共通鍵暗号方式の解説(基本情報技術者シラバス用語)

目次

共通鍵暗号方式とは

共通鍵暗号方式(対称鍵暗号)とは、データを暗号化する(読み取れない状態にする)ときと、復号する(元の状態に戻す)ときに、全く同じ「共通の鍵」を使用する暗号方式です。データの送信者と受信者が同じ鍵を共有して使用します。この方式の最大のメリットは、暗号化や復号の計算が非常にシンプルであるため、処理スピードが非常に速いことです。一方でデメリットは、鍵を相手に渡す際に、もし第三者に盗まれてしまうと暗号が簡単に解読されてしまうという「鍵の配送問題」が存在することです。代表的なアルゴリズムにはAESがあります。

具体例

友達に秘密の手紙を送るために、手紙をダイヤル式の宝箱に入れ、あらかじめ決めておいた暗証番号「1234」で鍵をかけます。手紙を受け取った友達も、同じ暗証番号「1234」を入力して宝箱を開けます(この「1234」が共通鍵です)。

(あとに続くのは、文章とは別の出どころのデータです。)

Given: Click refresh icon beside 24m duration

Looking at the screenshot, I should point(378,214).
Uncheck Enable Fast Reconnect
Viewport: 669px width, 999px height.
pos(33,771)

[平文データ] --(共通鍵で暗号化)--> [暗号データ] --(共通鍵で復号)--> [平文データ]
(※送信者と受信者で同じ鍵を安全に共有しておく必要がある)

もう少し詳しく

共通鍵暗号方式は暗号化アルゴリズムの構造によって、データをブロック単位で処理する「ブロック暗号」(AESなど)と、データを1ビット・1バイトずつ連続的に処理する「ストリーム暗号」に分類されます。現在の標準はAES(Advanced Encryption Standard)で、鍵長は128ビット・192ビット・256ビットから選べ、鍵長が長いほど解読は困難になります。AESは以前の標準であったDES(Data Encryption Standard)が総当たり攻撃で解読可能になったことを受けて採用された後継規格です。

試験でのポイント

共通鍵暗号方式で最も出題頻度が高いのは「鍵管理の問題」です。n人が1対1で共通鍵暗号方式を使って通信する場合、必要な鍵の総数は n×(n−1)÷2 本になる点は計算問題として頻出します。人数が増えるほど鍵の管理が急激に煩雑になることが、公開鍵暗号方式が考案された動機である、という流れとあわせて理解しておくことが重要です。また、共通鍵暗号方式は公開鍵暗号方式に比べて処理速度がはるかに速いという特徴も、ハイブリッド暗号の出題の伏線として問われます。

関連する用語

鍵の受け渡し問題を解決する「公開鍵暗号方式」、両者の長所を組み合わせた「ハイブリッド暗号」、代表的なアルゴリズムである「AES」「DES」などがあります。